Posted by PRC Muggiò su mercoledì 23 settembre 2015

IL TAGLIO DEI SERVIZI SANITARI COLPISCE ANCHE MUGGIÒ E IL SINDACO PROTESTA…MA CONTRO CHI?

L’UONPIA di Muggiò (Unità Operativa di Neuropsichiatria dell’Infanzia e dell’Adolescenza) ha chiuso i battenti, si trasferisce a Desio.

È arrivata come un fulmine a ciel sereno, a fine agosto, la notizia che la neuropsichiatria infantile, che ha in carico i bambini di 200 famiglie, viene ricollocata a Desio in conformità ad un piano di ristrutturazione più ampio dell’Azienda Ospedaliera .

spending-review-sanita_01La mobilitazione dei genitori ha indotto anche i rappresentanti istituzionali ad esprimersi: sono state presentate delle interrogazioni in Regione dal M5S e dal PD. Il Sindaco Maria Fiorito ha espresso più volte la sua contrarietà al trasferimento.

Rifondazione Comunista si unisce allo sdegno e alla preoccupazione di tante famiglie e tanti ragazzi che da un giorno all’altro vedono sparire dal proprio territorio un servizio così delicato nel sostegno ai bambini che soffrono di disturbi di questa natura.

Non è accettabile ridurre i servizi, creando disagi e danni e per di più dandone scarsissimo preavviso, sulla base si sole valutazioni ragionieristiche.

Ma la riflessione deve essere più ampia.

Il manager dell’Azienda Ospedaliera ha chiaramente dichiarato che il progetto ha una genesi di vecchia data e non c’è nulla di nuovo sotto il cielo.

Stiamo “solo” assistendo al realizzarsi di un’opera imponente quanto discriminante di razionalizzazione dei servizi sanitari in Lombardia.

Maroni, sostenuto dalla Lega Nord e dalle destre, applica senza fiatare e senza nessuna analisi di merito sui “danni collaterali” che vengono arrecati agli utenti, i diktat di riduzione della spesa pubblica, in particolare nella sanità.

Tagli le cui linee guida sono già state dettate a livello nazionale da governi di destra ai tempi di Berlusconi e Lega, da Renzi e PD adesso.

Muggiò non è un’isola felice.

Anche la nostra città inizia a subire il contraccolpo di questi attacchi al sistema dei servizi pubblici.
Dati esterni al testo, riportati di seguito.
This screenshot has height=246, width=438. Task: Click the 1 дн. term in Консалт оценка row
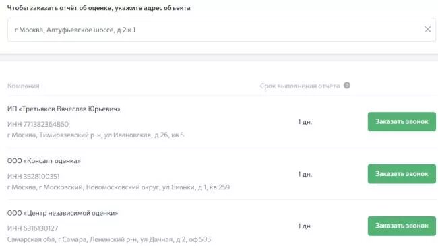[x=305, y=174]
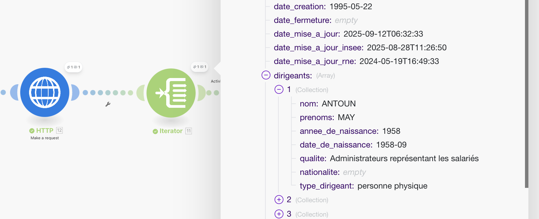Click the Iterator module label
This screenshot has width=539, height=219.
(171, 131)
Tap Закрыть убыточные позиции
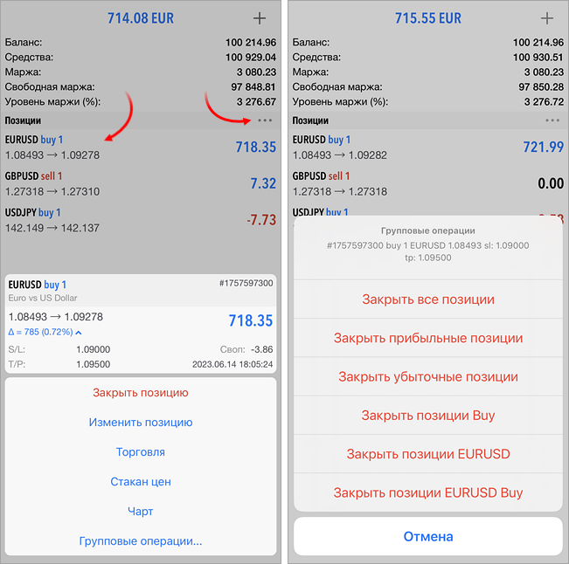The image size is (569, 564). click(x=428, y=376)
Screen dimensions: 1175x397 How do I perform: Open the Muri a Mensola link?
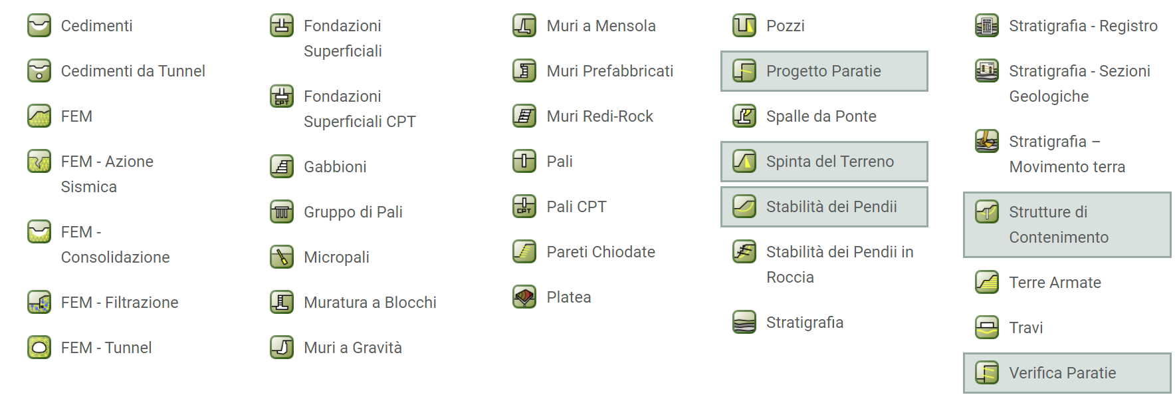[601, 26]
Una politica dannosa, che va combattuta per riaffermare il diritto ad una sanità pubblica e universale.

Ma qualcosa stride nelle dichiarazioni politiche locali…

L’ipocrisia è insopportabile: chi a livello nazionale teorizza e applica i criteri della spending review, a livello locale partecipa ai presidi contro i suoi effetti dannosi.

Il PD segue le linee marcate dalla destra nei tagli alla spesa pubblica e il Sindaco di Muggiò scende in piazza a protestare…

A questo punto se il Sindaco non è in grado di difendere i servizi pubblici di Muggiò è meglio che si dimetta.

Rifondazione sostiene la battaglia per la difesa dei diritti, chiamando a raccolta chi non ne può più di tutta questa ipocrisia.